No team in the OVC has been up and down this season more than the Cougars. SIU Edwardsville has alternated wins and losses over the past six games, and two of those wins have just scraped by. They’ve been just good enough to get four wins, and just not quite as good in most of their losses.
So the logical question is why? Why does this team seem to be always locked in a tight contest? Part of the reason is this team lacks that “star” that so many teams have. It’s even questionable if they have a “go to” guy on offense. Sure, Jerome Jones averages 15 points a game, but he’s not the type of player that can take over a game offensively. Neither is Mark Yelovich, or Kris Davis. They’re all good players, and they contribute to a very balanced attack. But when you’re needing a bucket, either to put a team away or to stay in a game, who do you choose?
This is the problem that faces many balanced attacks, but this year the offense issue presents a particular problem.

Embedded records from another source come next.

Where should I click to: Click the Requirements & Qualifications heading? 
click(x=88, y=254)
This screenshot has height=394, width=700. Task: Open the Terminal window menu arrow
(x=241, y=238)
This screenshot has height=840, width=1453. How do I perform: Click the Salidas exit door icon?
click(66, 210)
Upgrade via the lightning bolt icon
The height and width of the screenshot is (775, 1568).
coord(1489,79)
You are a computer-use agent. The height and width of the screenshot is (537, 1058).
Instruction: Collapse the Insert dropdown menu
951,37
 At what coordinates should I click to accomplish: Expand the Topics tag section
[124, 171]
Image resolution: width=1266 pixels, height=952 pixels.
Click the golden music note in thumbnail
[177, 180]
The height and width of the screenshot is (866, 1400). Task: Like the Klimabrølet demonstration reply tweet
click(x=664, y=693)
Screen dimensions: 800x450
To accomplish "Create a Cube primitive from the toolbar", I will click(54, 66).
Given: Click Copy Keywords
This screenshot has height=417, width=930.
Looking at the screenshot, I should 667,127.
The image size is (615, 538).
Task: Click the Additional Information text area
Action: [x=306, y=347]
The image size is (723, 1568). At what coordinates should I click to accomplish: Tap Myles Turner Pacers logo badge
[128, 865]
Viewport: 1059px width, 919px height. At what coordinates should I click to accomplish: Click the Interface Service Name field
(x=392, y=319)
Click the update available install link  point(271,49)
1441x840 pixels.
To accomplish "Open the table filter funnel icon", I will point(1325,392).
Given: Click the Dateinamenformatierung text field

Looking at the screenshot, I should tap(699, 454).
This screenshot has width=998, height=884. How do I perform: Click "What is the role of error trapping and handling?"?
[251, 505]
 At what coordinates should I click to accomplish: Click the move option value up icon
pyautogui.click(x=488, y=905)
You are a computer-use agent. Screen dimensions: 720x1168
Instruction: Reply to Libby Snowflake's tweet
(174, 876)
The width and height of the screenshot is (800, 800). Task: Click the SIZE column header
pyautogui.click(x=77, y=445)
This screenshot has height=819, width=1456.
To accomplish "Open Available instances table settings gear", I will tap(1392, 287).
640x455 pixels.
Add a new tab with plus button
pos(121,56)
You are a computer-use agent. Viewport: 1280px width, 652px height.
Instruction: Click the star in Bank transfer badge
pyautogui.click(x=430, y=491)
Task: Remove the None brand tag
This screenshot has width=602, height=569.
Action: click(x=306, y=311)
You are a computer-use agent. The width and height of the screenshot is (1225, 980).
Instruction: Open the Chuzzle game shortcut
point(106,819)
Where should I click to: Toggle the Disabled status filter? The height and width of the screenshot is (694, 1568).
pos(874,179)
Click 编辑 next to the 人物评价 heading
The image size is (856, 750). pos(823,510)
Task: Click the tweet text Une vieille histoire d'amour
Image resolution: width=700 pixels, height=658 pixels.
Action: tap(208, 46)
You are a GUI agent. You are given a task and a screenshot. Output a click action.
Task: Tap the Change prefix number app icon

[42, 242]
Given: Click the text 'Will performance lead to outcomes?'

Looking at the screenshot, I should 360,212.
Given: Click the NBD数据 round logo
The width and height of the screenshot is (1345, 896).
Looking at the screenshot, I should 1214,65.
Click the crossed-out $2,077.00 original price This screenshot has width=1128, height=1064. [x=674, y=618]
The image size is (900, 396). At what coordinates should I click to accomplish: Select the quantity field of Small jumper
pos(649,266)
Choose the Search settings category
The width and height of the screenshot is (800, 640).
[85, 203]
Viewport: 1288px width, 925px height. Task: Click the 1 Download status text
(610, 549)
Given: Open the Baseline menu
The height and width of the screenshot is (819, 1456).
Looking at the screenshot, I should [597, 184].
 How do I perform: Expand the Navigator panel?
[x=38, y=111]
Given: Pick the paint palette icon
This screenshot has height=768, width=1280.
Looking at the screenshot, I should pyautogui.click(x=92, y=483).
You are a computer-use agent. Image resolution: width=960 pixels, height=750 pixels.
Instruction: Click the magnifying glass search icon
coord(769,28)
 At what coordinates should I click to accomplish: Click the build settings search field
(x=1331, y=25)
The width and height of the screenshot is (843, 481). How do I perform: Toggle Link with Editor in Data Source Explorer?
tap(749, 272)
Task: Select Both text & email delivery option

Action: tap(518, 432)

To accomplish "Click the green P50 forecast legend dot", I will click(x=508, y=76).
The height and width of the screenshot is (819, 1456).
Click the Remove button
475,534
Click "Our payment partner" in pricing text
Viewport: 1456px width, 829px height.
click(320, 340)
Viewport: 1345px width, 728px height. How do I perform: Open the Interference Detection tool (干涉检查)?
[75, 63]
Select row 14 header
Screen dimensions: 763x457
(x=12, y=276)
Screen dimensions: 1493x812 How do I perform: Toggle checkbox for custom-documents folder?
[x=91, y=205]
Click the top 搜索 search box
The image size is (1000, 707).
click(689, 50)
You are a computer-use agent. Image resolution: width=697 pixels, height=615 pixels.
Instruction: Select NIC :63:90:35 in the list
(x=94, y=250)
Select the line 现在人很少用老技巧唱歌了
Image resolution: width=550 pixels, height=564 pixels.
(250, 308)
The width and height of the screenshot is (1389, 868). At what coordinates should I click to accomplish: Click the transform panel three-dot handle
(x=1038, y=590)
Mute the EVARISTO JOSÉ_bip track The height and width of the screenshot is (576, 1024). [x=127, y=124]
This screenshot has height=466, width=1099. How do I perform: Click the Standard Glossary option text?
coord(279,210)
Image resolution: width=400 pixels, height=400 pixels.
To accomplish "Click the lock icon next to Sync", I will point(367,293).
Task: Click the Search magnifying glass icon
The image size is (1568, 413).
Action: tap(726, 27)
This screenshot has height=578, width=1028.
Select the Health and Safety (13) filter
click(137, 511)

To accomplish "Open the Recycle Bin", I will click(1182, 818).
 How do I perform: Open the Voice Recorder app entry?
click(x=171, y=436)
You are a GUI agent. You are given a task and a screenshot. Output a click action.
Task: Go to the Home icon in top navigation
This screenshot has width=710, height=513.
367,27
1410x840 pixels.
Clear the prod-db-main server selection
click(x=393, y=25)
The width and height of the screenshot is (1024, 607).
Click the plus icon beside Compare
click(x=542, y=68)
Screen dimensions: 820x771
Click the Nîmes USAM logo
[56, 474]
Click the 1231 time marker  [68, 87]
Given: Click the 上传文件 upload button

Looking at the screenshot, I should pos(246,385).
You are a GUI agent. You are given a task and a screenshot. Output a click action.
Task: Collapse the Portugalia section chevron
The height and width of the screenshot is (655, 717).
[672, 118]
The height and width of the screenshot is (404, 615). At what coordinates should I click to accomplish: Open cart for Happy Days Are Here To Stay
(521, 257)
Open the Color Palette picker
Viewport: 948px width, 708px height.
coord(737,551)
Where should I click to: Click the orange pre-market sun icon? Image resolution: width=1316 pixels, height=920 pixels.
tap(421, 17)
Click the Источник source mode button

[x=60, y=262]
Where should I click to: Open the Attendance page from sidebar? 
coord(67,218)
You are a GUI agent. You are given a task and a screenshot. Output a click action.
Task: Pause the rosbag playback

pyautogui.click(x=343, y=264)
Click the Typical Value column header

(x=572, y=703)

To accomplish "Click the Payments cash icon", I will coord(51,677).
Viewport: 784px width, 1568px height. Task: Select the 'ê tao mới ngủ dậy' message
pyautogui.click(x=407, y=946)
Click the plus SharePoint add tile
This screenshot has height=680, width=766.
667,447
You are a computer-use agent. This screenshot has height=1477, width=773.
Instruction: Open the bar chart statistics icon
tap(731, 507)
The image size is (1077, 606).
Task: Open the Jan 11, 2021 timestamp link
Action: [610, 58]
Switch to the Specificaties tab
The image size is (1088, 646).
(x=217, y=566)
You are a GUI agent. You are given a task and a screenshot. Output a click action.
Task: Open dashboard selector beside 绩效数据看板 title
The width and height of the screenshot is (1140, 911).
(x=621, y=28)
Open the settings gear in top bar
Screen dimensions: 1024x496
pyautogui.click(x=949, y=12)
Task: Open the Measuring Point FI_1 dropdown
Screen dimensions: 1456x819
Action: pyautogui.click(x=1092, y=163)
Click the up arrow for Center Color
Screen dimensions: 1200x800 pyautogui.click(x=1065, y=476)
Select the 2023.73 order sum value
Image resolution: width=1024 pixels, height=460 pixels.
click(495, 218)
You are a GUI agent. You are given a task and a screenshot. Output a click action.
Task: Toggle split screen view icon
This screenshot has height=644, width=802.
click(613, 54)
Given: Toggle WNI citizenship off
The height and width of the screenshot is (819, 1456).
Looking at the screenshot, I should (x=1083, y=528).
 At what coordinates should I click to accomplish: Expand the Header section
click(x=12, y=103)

The OVC, much like it has in football, is going through a offensive revolution. Teams are shooting the ball as good as ever, and their defending is bottoming out as a result. SIU Edwardsville hasn’t joined that revolution. Both of their offensive and defensive numbers are near average nationwide, but the Cougars rank 10th in the conference in points per possession. Their slightly-better than average defense? Third.
Balance is good, but when you’re a balanced team in an out-of-balance conference, sometimes it can lead to struggles. SIUE hasn’t been able to take advantage of teams poor defenses too often in the past. The Cougars just needs that spark, something that gives them even just a slight edge. As close as many of their games are, a slight edge could be enough to make a pretty big difference.
The Redhawks are highlighting why a purely offensive revolution, with no defense to back it up, isn’t always a good thing. The Redhawks are fourth in the OVC in points per game, yet just 3-7 on the year. They outscore Morehead State, Tennessee State, and Jacksonville State, but are no where near as good in the standings.
That’s because the Redhawks have fallen to last in the conference in defense. It’s a trend we’ve been watching for some time, that seems to have finally bottomed out. The question is can the climb out of the hole they’ve dug for themselves.
I’ve been harping on two defensive points all year with Southeast Missouri, and I’ll harp on them again: The Redhawks generate as few turnovers as anyone in the league, and they don’t defend the three point line well. Both those areas are one that traditionally fall on the backcourt. And this is no exception.
But the frontcourt does share in the blame, especially from a rebounding point of view. Nino Johnson and Tyler Stone have gone to one of the most feared duos to one that can’t stay in the game long enough because one, or both always seem to find their way into foul trouble.
The Redhawks can score as well as anyone. If they can find a way to stop teams, the season can turn around in a hurry. If not, it could be over just as quickly.